Really? Are you trying to tell me I should lose my "I brake for 12 year old boys" bumper sticker?

Nickdfresh
05-03-2007, 08:31 PM
Where do you people actually meet anyone that gives a shit enough to care about your politics?

DEMON CUNT
05-03-2007, 08:34 PM
Originally posted by Ellyllions
You're getting nowhere...

Yeah right.

Chapel Hill is a bitchin' rawk town. Superchunk, Spoon and a few more I can't remember.

DEMON CUNT
05-03-2007, 08:41 PM
Originally posted by DrMaddVibe
Because "his" mommy didn't breast feed "him" enough. It's that or "he" was dumped for being a loser one-way street and "he's" taking "his" revenge out on the board against all females...regardless of species.

Goodness! You must be so proud of yourself.

I am suprised that you get Clay Aiken's balls off your chin long enough to type such an "insightful" analysis of the DEMON CUNT.

I bet you could do better.

DEMON CUNT
05-03-2007, 08:46 PM
Originally posted by Guitar Shark
I've never understood why a dude would choose "DEMON CUNT" as his username... :D

Har!

After I created the avatar (originally a pic of Bush lapdog Tony Blair); I figured DEMON would be a good place to start.

Then, I thought following that with one of the most offensive words in the English language would make for a funny screen name.

And alas, here we are discussing it. 5 stars please!

Guitar Shark
05-03-2007, 08:50 PM
Originally posted by DEMON CUNT
5 stars please!

That settles it... you're Savicki!

Nickdfresh
05-03-2007, 08:53 PM
LMFAO!! :p

Did he send you a long PM extolling the virtues of Van Hagar, like Savicki once did to me?

DEMON CUNT
05-03-2007, 08:54 PM
Originally posted by Guitar Shark
That settles it... you're Savicki!

Ah jeez, don't associate me with that douche.

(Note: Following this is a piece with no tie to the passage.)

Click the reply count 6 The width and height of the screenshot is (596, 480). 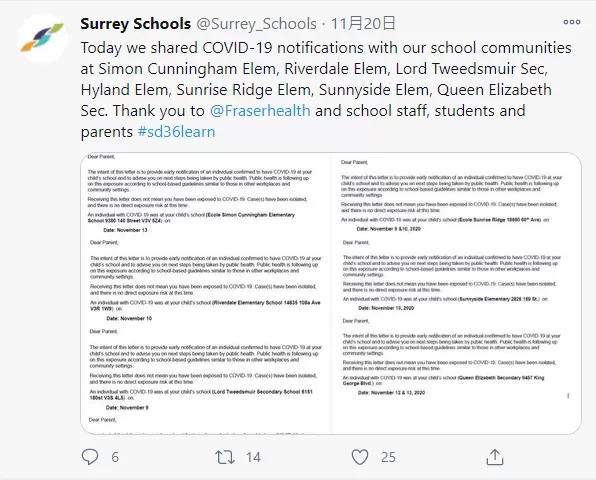point(115,457)
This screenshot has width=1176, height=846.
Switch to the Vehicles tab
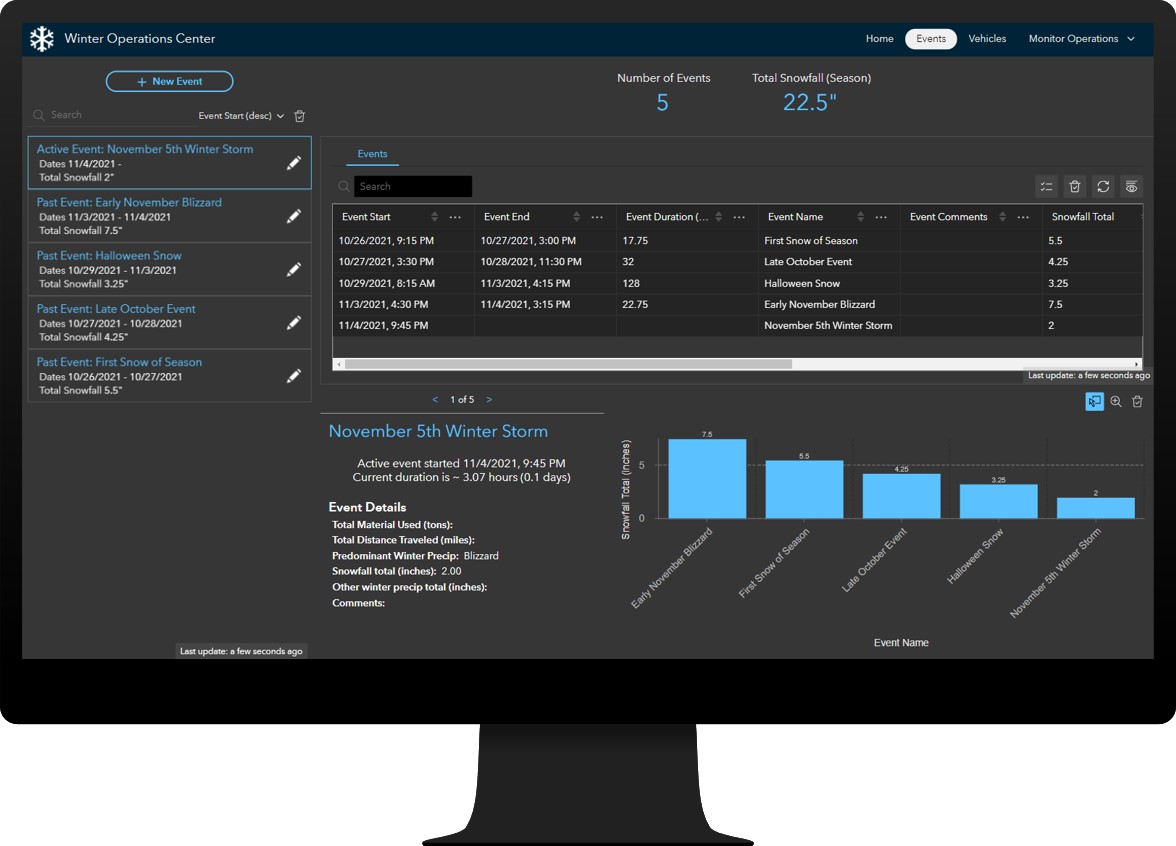[987, 38]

That was just an inside for anyone he has propositioned.

DrMaddVibe
05-03-2007, 08:55 PM
Originally posted by DEMON CUNT
Goodness! You must be so proud of yourself.

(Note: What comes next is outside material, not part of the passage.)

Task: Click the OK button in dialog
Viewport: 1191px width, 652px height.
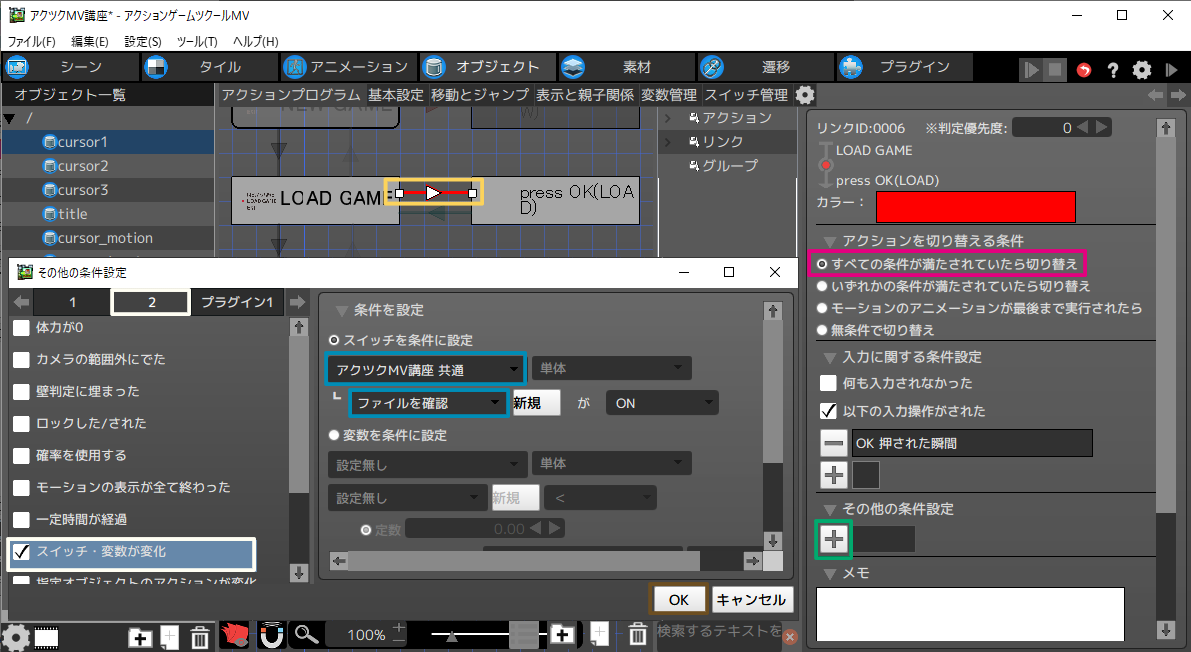Action: 679,599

I am suprised that you get Clay Aiken's balls off your chin long enough to type such an "insightful" analysis of the DEMON CUNT.

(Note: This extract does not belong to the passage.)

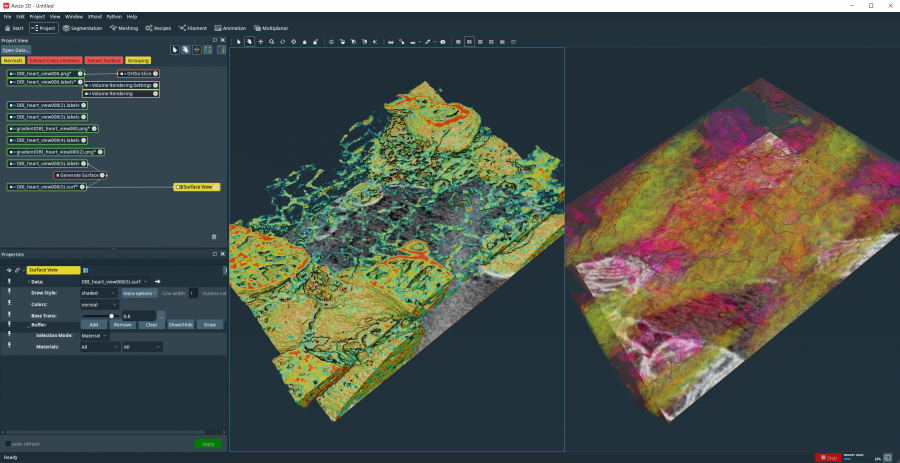Toggle the Surface View viewer visibility square
Viewport: 900px width, 463px height.
click(x=178, y=187)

I bet you could do better.

Looks like YOU did better by editing your typical misguided bullshit.

Looks like Elly is right!

DEMON CUNT
05-03-2007, 08:58 PM
Originally posted by DrMaddVibe
Looks like YOU did better by editing your typical misguided bullshit.

Looks like Elly is right!

Go DrSaddBawls, go!

DrMaddVibe
05-03-2007, 09:01 PM
Whatever, Steve Cunt

DEMON CUNT
05-03-2007, 09:10 PM
Originally posted by DrMaddVibe
Whatever, Steve Cunt

More, more! Quick before Clay gets home!

DEMON CUNT
05-04-2007, 12:46 AM
Originally posted by Ellyllions
My friend recently experienced the word, "Warmonger" written in chalk on his parking spot at work.

Gasp! They wrote it in chalk!?! Did he open up a can of American Shock & Awe whoopass? Or was he frightened?

Imagine how the Iraqi children feel while their homes are invaded in the middle of the night by foreign gut toting soldiers. Now that's fear.

blueturk
05-04-2007, 05:53 AM
Originally posted by Nickdfresh
Where do you people actually meet anyone that gives a shit enough to care about your politics?

If you're in North Carolina and you're anti-Bush, people get downright ill about your politics.